Deepak, to be honest with you, your question forced me to go back and see what are the other options available in the menu to assign to the function button. I always assigned only two of my favorite options and never looked back into other options. In the first part let me talk briefly about what is the function button and why should we use it? And in the second part I will explain what feature do I assign to the function button and why?

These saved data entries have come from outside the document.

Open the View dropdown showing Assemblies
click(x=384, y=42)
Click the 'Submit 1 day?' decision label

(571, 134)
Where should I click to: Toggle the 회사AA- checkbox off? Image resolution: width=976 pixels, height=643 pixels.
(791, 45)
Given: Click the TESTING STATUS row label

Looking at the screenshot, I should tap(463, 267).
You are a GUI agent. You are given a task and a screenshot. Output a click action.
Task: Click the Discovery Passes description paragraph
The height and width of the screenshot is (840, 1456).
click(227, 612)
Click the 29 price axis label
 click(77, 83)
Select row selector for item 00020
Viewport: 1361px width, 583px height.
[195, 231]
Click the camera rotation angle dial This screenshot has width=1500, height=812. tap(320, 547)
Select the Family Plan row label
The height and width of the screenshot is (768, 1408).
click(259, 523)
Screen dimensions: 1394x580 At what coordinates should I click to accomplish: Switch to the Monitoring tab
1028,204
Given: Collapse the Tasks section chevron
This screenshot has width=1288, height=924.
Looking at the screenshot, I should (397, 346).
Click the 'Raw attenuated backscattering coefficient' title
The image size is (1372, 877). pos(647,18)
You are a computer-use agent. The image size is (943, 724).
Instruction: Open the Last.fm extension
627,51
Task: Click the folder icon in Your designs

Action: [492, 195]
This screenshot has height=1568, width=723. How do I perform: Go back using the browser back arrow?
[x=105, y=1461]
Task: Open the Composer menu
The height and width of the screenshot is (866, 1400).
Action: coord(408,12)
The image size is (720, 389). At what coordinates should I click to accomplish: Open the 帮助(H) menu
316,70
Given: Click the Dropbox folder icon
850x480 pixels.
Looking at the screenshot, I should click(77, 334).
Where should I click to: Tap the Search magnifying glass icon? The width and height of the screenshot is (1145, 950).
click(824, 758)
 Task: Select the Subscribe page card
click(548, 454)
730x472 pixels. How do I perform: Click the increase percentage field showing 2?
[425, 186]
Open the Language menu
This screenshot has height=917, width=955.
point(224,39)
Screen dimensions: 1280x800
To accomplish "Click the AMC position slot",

Nikon D90 Function (Fn) Button

Nikon D90 Function (Fn) Button

Function button allows you to change the particular camera setting without going deep down to the menu options. Once you assign the function button to the specific feature, whenever you press the function button, camera will adjust the setting for that particular shot. This feature comes very handy when you want to quickly alter the camera setting without wasting too much time navigating through the menu tree. Now let’s discuss how to assign one of the camera’s feature to the function button. In this example, I am taking Nikon D90 to refer to the menu items. If you use some other DSLR, your menu navigation might be little different.

Step 1 : Press the MENU button on the back of your camera

Step 2 : Go the Custom Settings Menu (pencil icon) and navigate down to f (controls).

Step 3 : Select f3 (Assign FUNC. button).

You have varieties of options available there such as spot metering, +RAW, matrix metering, center-weighted metering, flash off, framing grid, AF-area mode etc. Personally, my favorites are spot metering and +RAW mode. Why? Because I set the metering mode to the matrix metering by default and sometimes if I want to give the credit to the center of the subject for the metering purpose, I want to use the spot metering. When I am ready to shoot, I would then press the Fn button and the camera will use the spot metering for that particular shot and go back to the regular setting as soon as the picture is taken. And the same is true for choosing the +RAW mode as well. When I was beginning to learn the basics of photography, I always shot in JPEG Fine mode but once in a while I also took the RAW images to edit the picture later on the computer and learn more about the post-processing tools and techniques. So, whenever I wanted to take the RAW image, I pressed the function button and shoot with JPEG Fine+RAW mode for the particular shot so that the camera takes JPEG and RAW versions of the image and stores them into the memory.

You can play around with the options your camera has and decide which one you want to stick with for regular use. Thank you again for your question from which I also got chance to learn about other options my camera has. Happy shooting!